Yashim squatted by the bed. “They’ll be giving you some fish today. Lufer.”

“Too much soup,” said George finally. His voice was a croak.

“You’re a big man, George. Fish is just the start of it. We’ll get you onto some proper meat in a few days.”

George made a faint whistling sound between his lips. It appeared to be a laugh. “Tough to shit,” he croaked.

“Yes, well, perhaps that’s right.” Yashim frowned. “The nuns will know.”

George closed his one eye in agreement. Yashim bent closer. “What happened, George?”

“I forgets,” he whispered back.

“Try to remember. You were attacked.”

The eye opened a crack. “I slips, falls over.”

Yashim rocked back on his haunches. “George. You were badly beaten up. You were almost killed.”

“No beating, efendi. Is accident. I falls on stairs.”

“So you remember that, do you?”

George’s eye swiveled toward him.

“Who pushed you, George?”

The eye slid away. Nothing.

“The Hetira?”

But his friend had rung down the shutter on his one good eye. His swollen face was incapable of expression.

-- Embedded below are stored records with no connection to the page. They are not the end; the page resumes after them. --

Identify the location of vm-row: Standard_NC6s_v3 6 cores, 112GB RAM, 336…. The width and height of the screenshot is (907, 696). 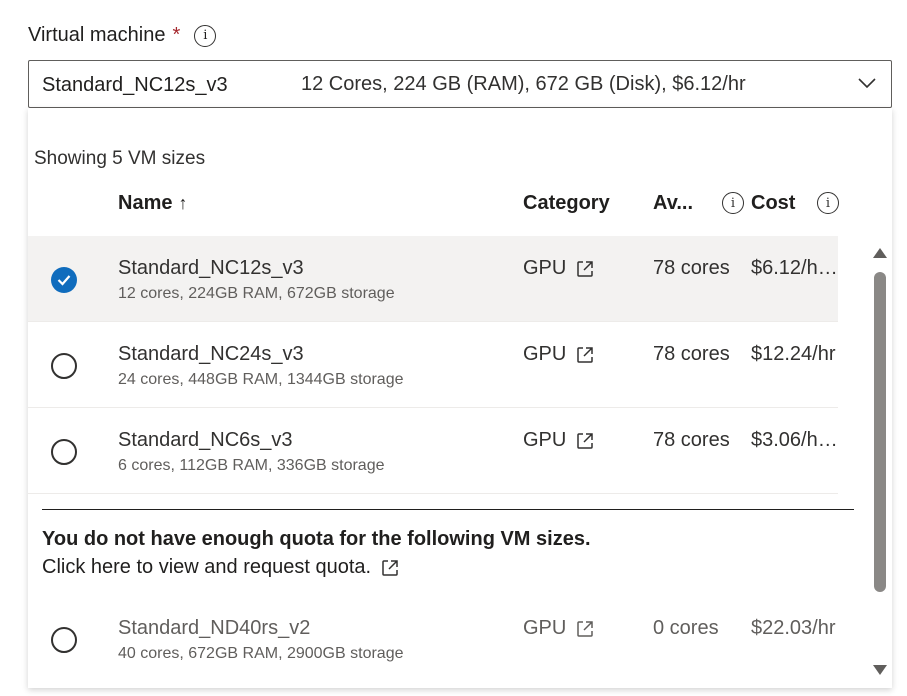
(433, 451).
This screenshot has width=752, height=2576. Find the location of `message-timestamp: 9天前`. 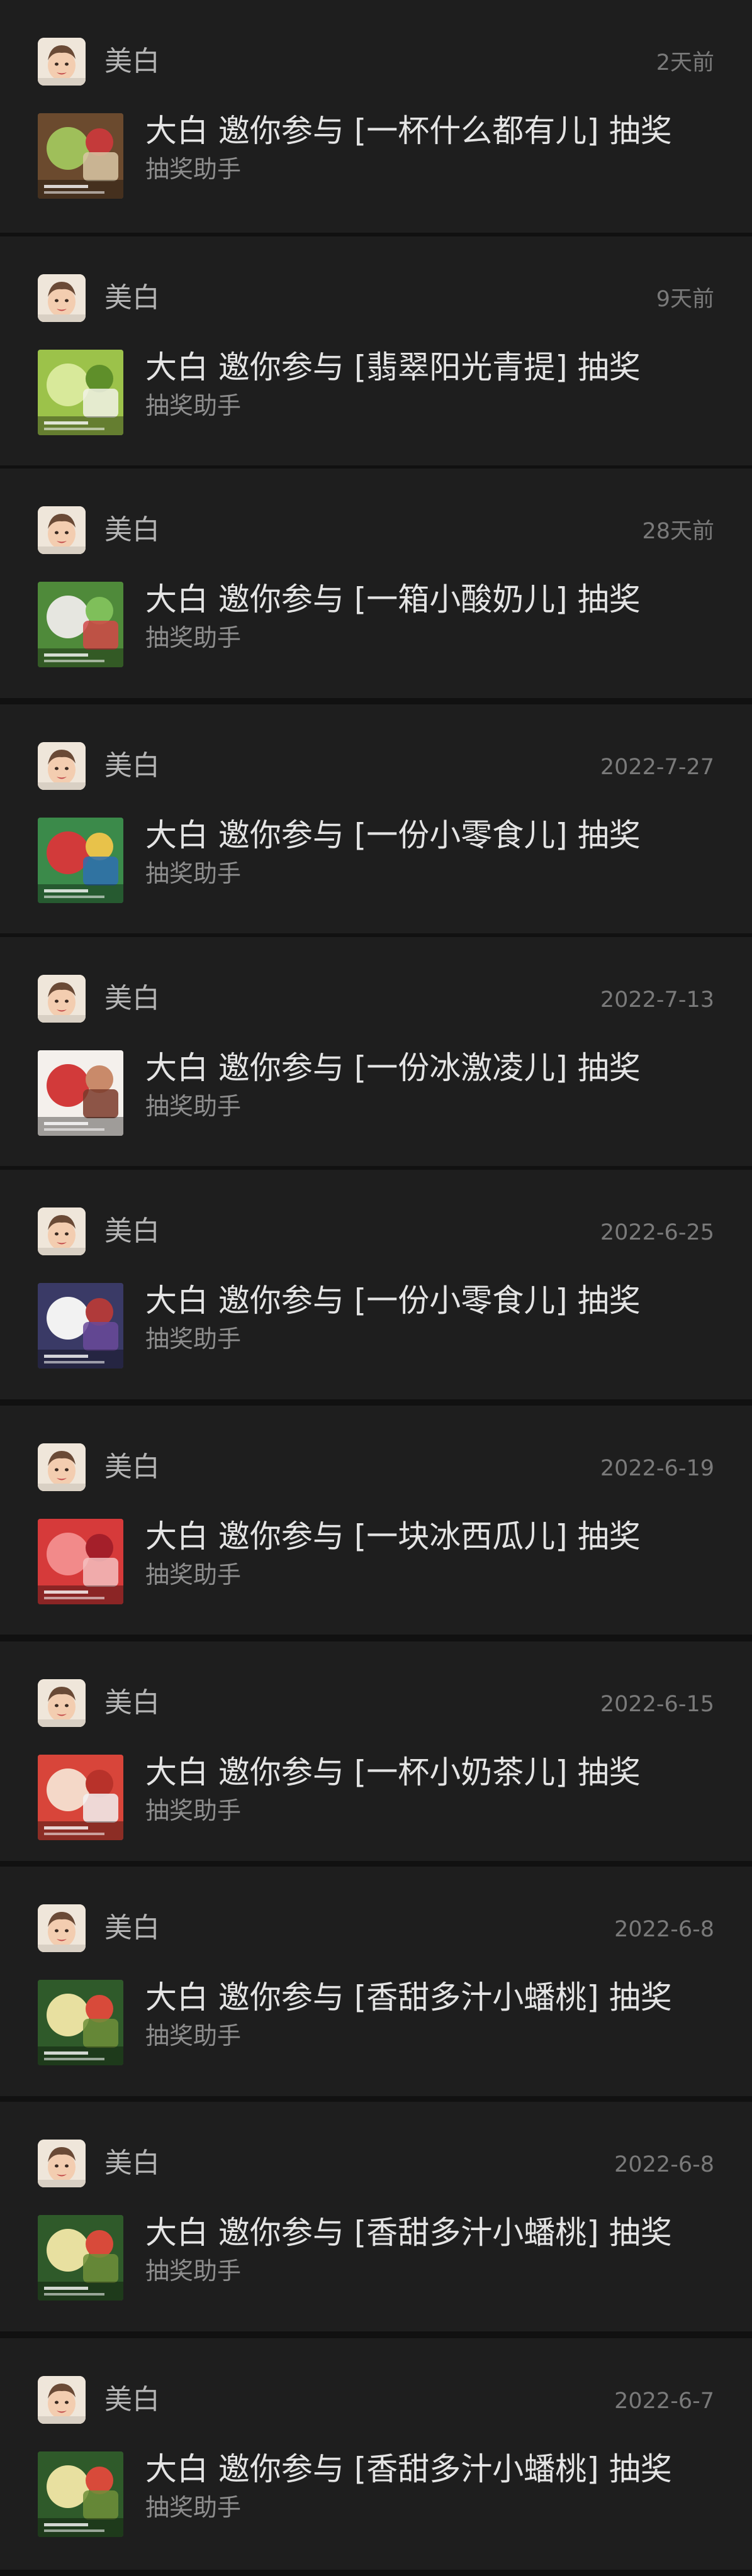

message-timestamp: 9天前 is located at coordinates (685, 299).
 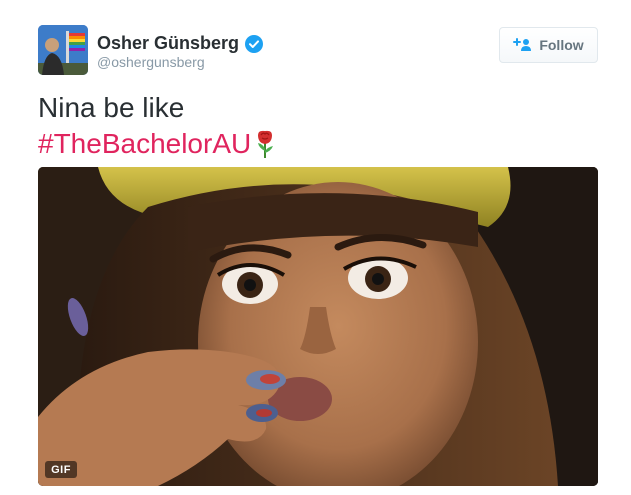 What do you see at coordinates (266, 144) in the screenshot?
I see `rose-icon` at bounding box center [266, 144].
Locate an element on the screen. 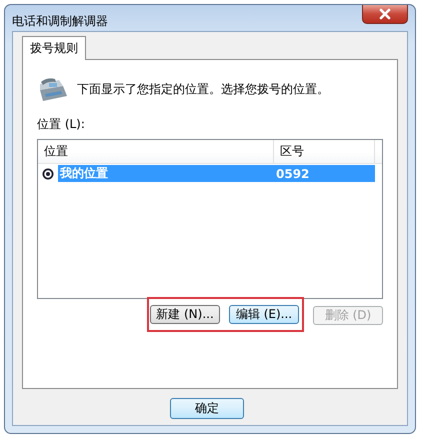  column-header: 区号 is located at coordinates (324, 152).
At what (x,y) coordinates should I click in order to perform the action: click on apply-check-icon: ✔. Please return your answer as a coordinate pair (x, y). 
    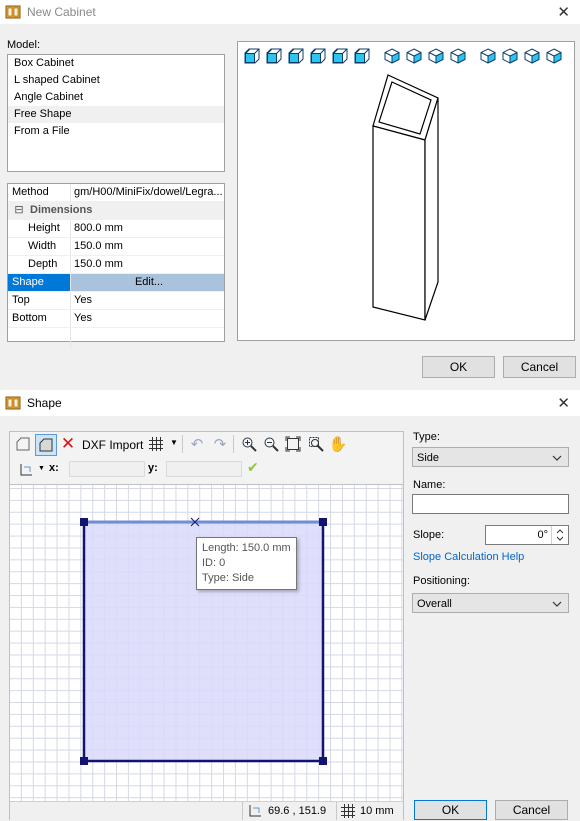
    Looking at the image, I should click on (253, 468).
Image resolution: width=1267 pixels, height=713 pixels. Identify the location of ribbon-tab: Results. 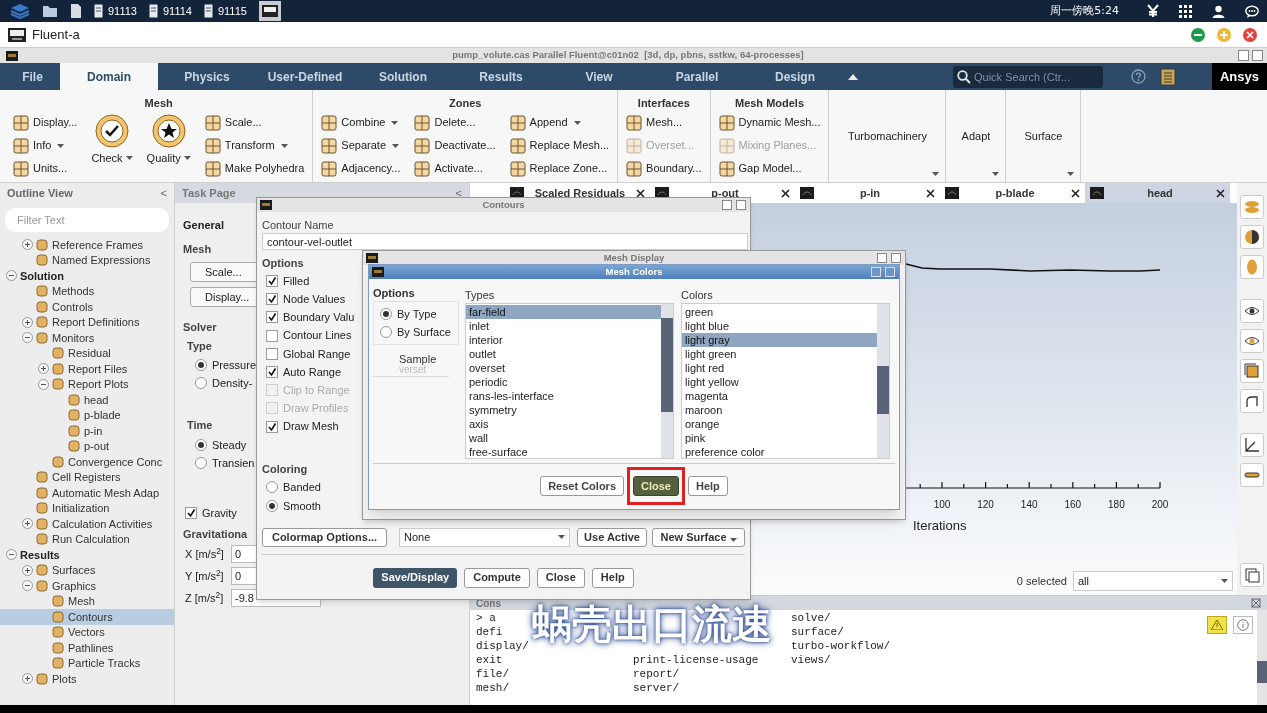
(501, 76).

George was a proud man. Tough and proud enough to take a beating-and too proud to speak, as well.

Or too afraid.

Yashim had a question for the nun as he left.

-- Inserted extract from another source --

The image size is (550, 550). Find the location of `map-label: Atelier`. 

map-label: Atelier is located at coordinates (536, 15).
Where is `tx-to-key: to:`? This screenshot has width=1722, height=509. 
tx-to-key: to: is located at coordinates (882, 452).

“Only his wife, efendi. She’s been coming here every day. She always talks. He is a good man. He listens to his wife.”

“And does she think-that he had an accident?”

The nun lowered her eyes and answered demurely. “We do not judge our people, efendi. We try only to heal.”

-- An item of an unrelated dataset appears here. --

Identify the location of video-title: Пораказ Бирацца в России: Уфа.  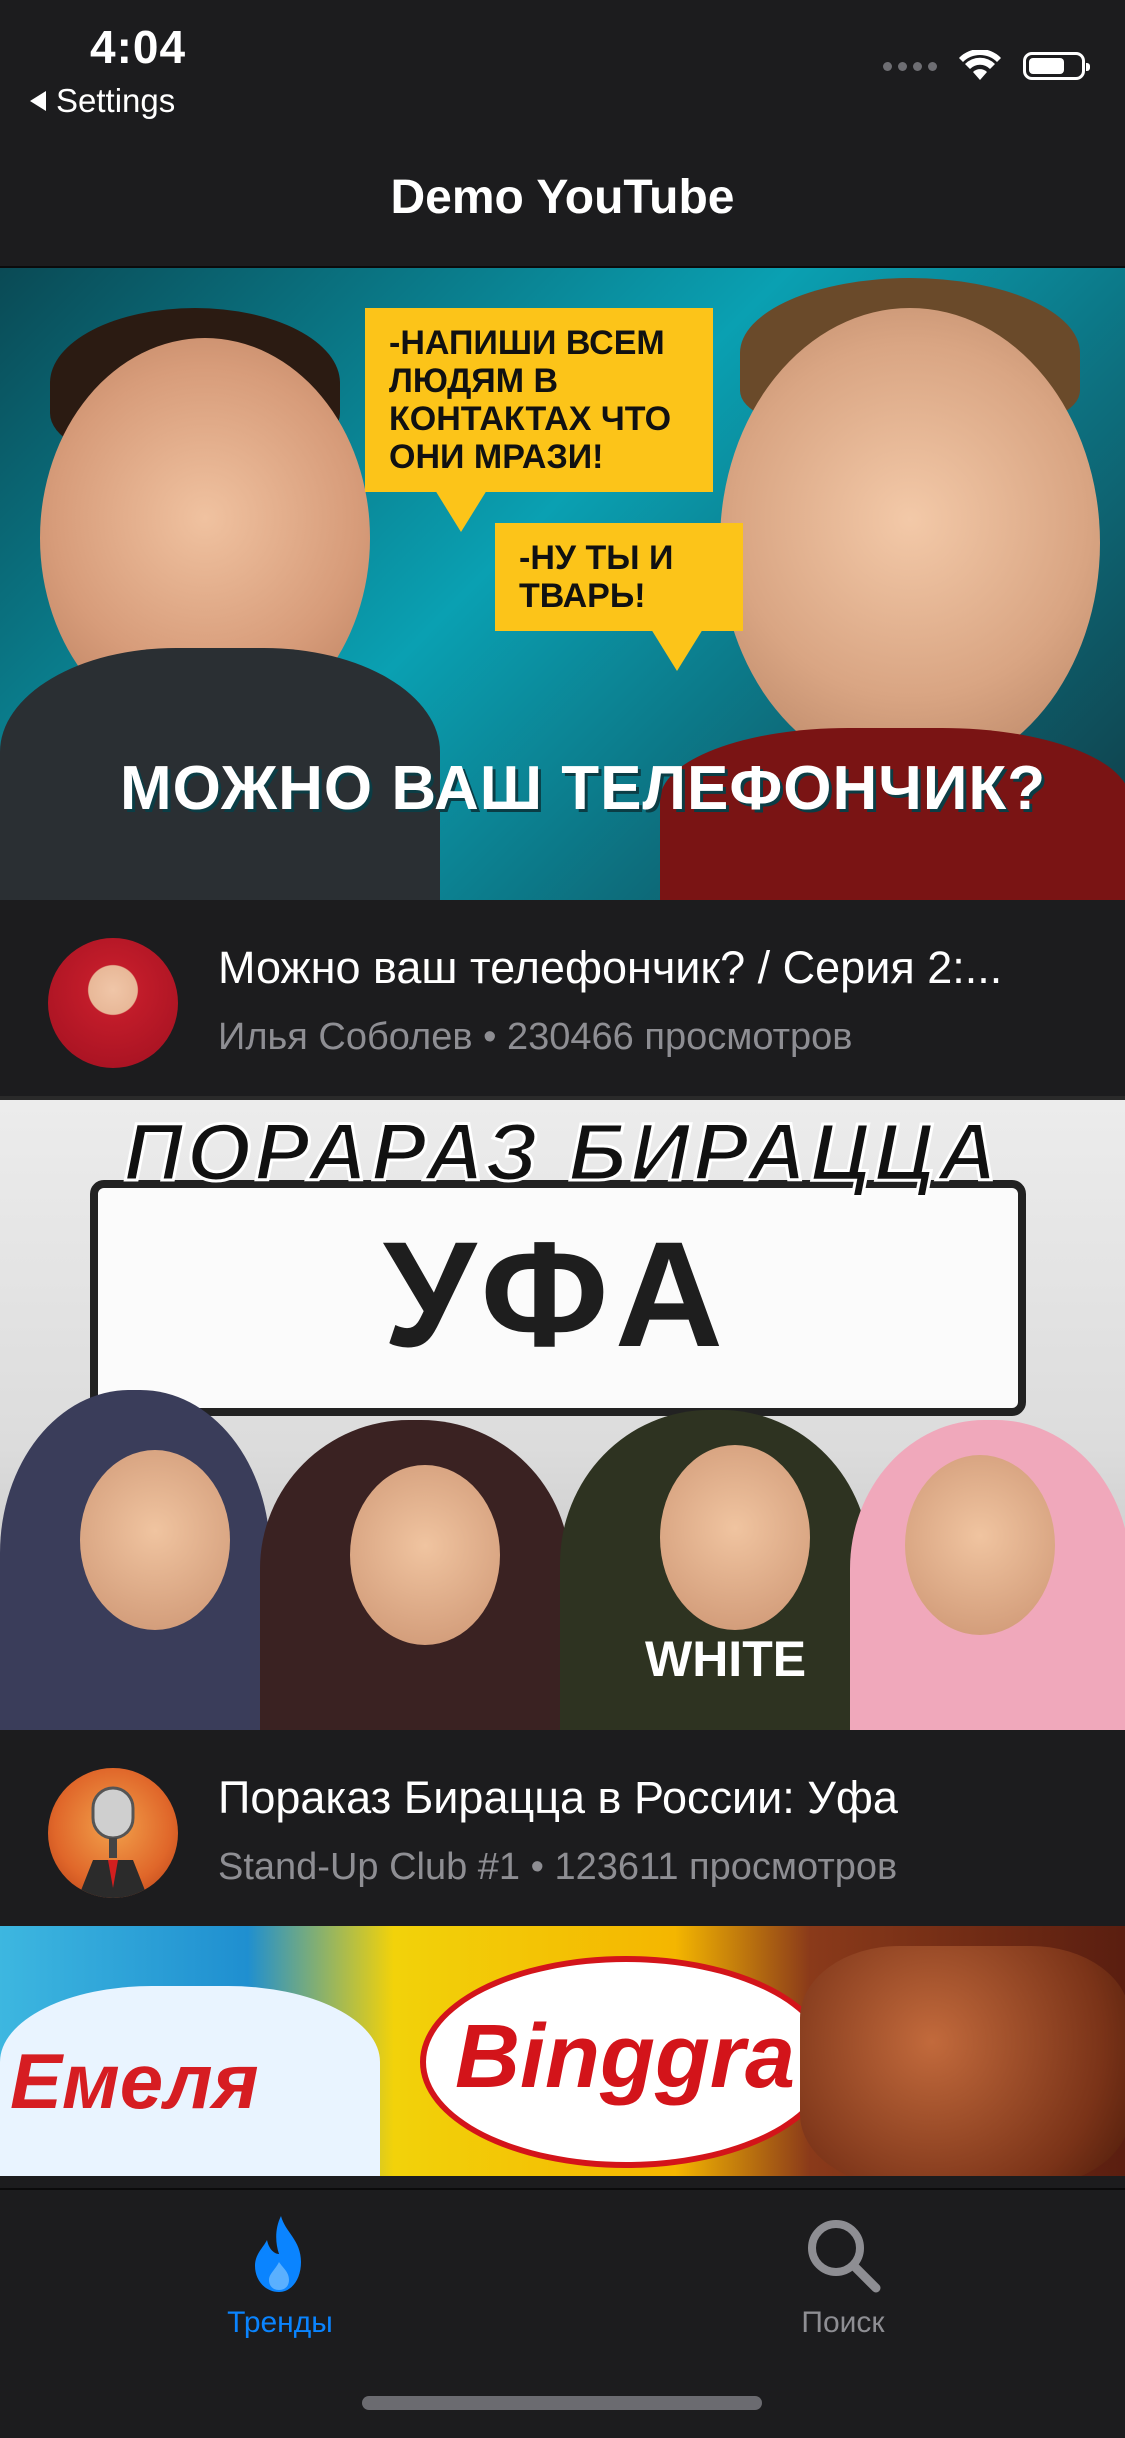
(648, 1798).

She glanced at him then, and Yashim turned his head away. Muttering a farewell, he found his own way out into the street, and heard her bolt the door at his back.

16

Widow Matalya’s brow furrowed and uncreased as she made her count. She champed her toothless gums together, and the hairs trembled on a large black mole on her cheek. Now and again her fingers twitched. Widow Matalya did not mind, because she was asleep.

She dreamed, as usual, about chickens. There were forty of them, leghorns and bantams, scratching about in the dust of the Anatolian village where she had been born more than seventy years ago, and the chickens in her dream were exactly the same as the chickens she had tended as a young woman, when Sipahi Matalya had ridden through her yard and sent them all squawking and flapping onto the roof of their own coop. Sipahi Matalya had taken her to Istanbul, of course, because he was only a summer sipahi, and they had shared a very happy marriage until he died; but now that her children were grown she thought very often of those forty birds. Awake, she wondered who had eaten them. Asleep, she checked that they were all safe. It was good to be young again, with all that ahead of one.